::: Supplied entries

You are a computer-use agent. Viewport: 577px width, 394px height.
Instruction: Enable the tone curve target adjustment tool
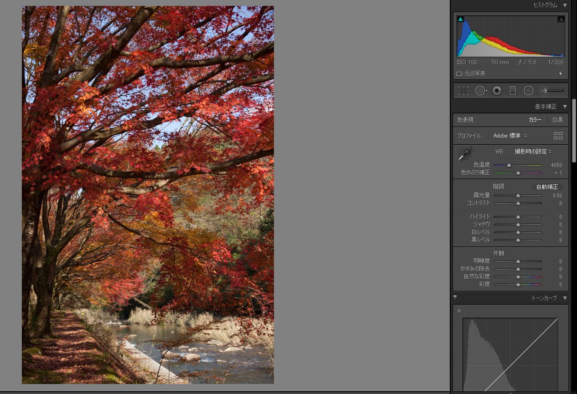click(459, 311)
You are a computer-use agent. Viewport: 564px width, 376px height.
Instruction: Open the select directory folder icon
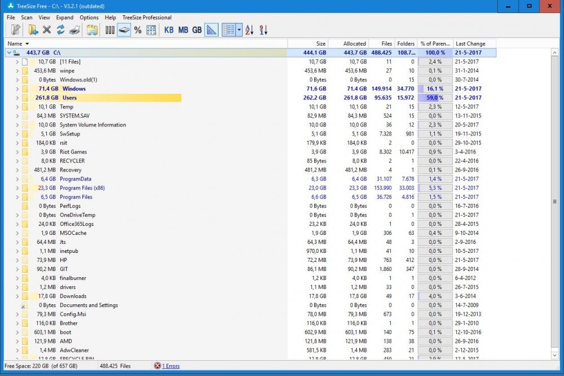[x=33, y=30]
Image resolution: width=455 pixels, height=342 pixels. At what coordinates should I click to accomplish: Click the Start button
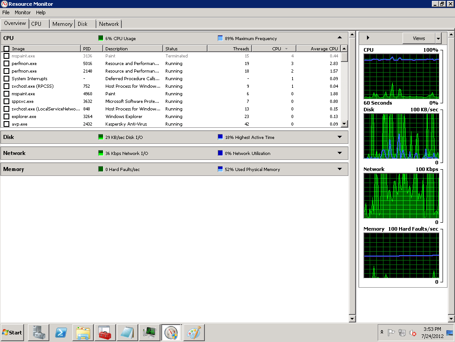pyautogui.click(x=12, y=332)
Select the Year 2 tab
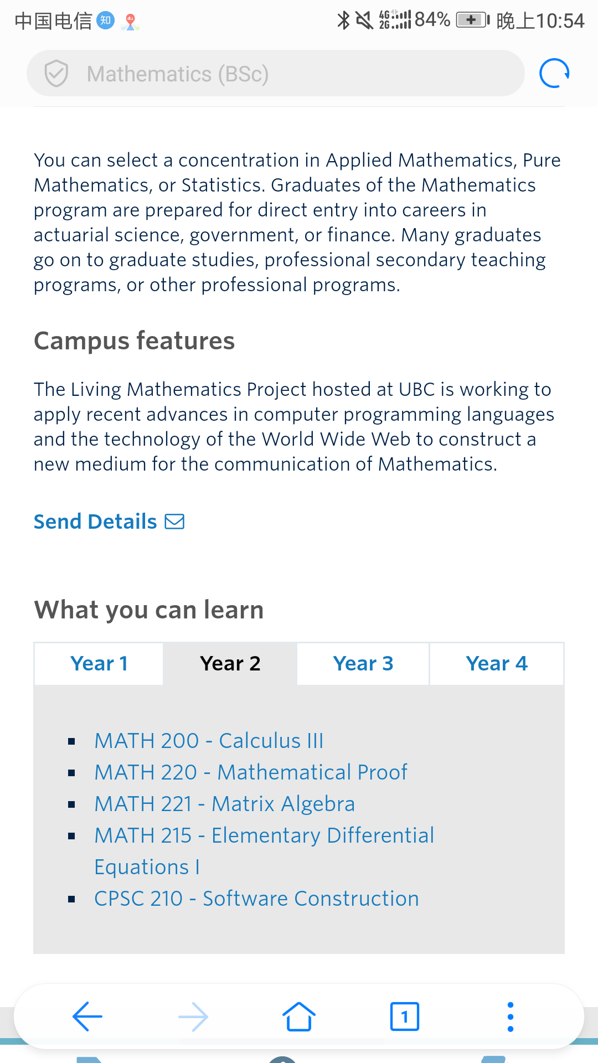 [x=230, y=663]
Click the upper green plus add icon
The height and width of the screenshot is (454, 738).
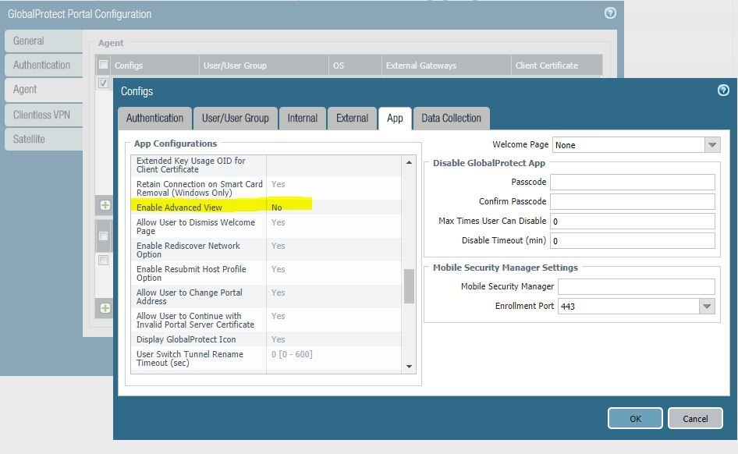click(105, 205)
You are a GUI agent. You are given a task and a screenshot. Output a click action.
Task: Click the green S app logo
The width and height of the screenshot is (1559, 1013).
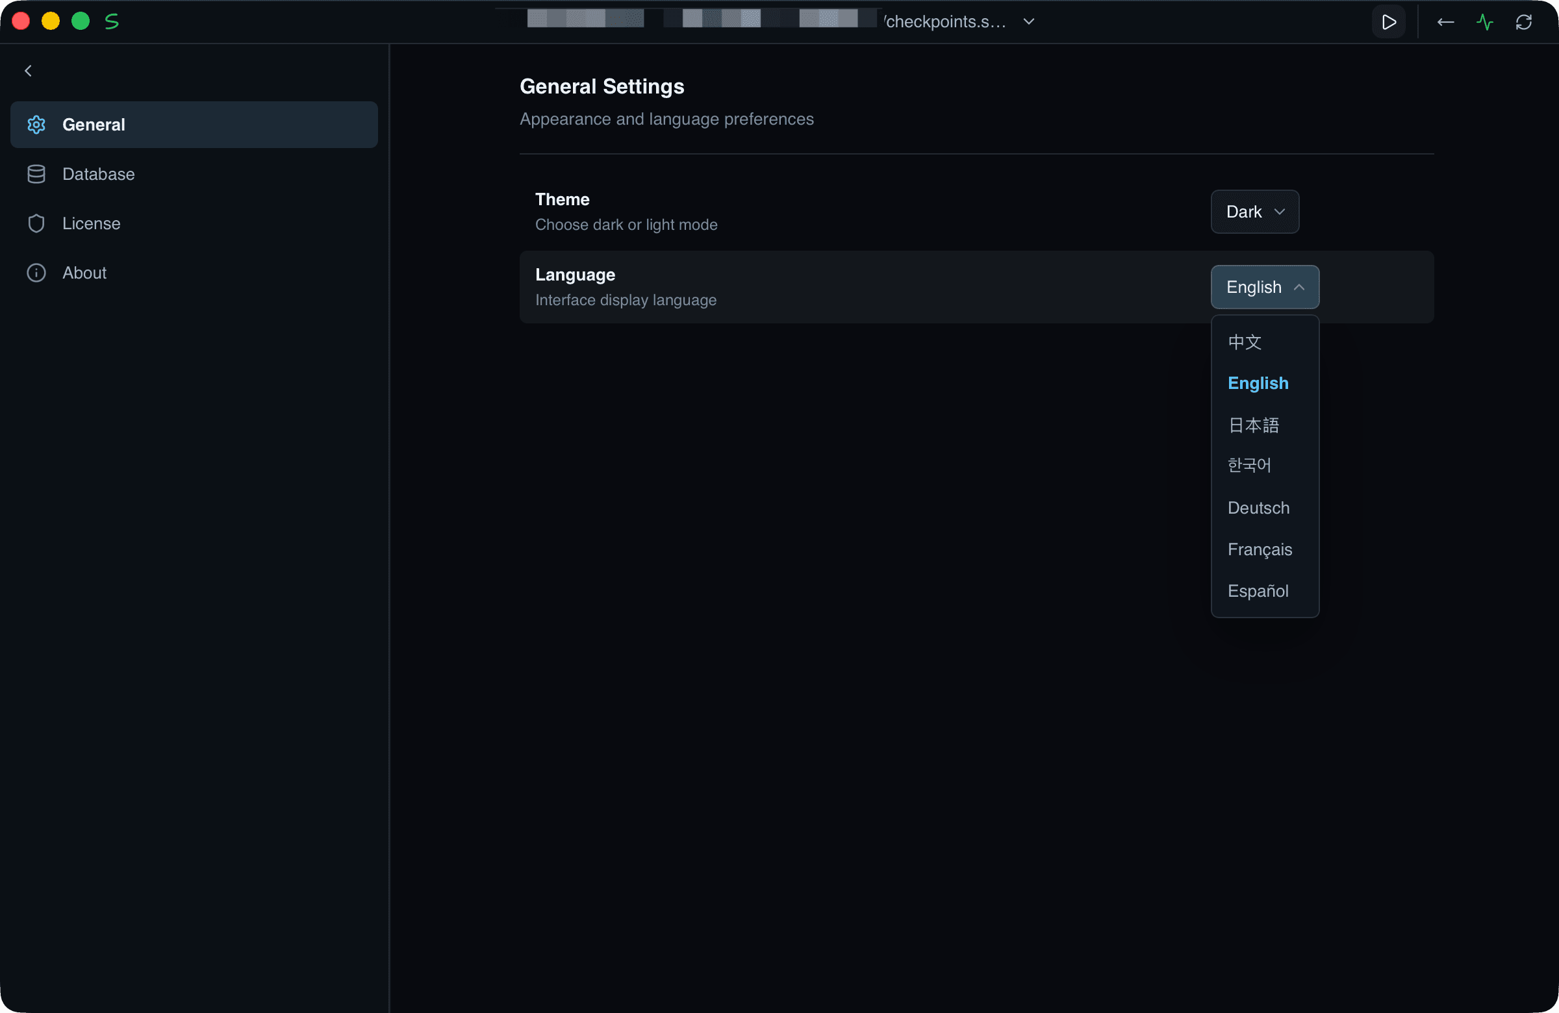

::::::

Transcribe word for word only the lines from the one with "Image resolution: width=455" through the end of the listing; every picture is to be omitted.

• _Solution_
Image resolution: width=455 pixels, height=342 pixels. At what coordinates should I click to accomplish: Click the Start button
pyautogui.click(x=12, y=332)
Select the Year 2 tab
 [x=230, y=663]
Click the upper green plus add icon
The height and width of the screenshot is (454, 738).
click(105, 205)
You are a GUI agent. You are given a task and a screenshot. Output a click action.
Task: Click the green S app logo
The width and height of the screenshot is (1559, 1013).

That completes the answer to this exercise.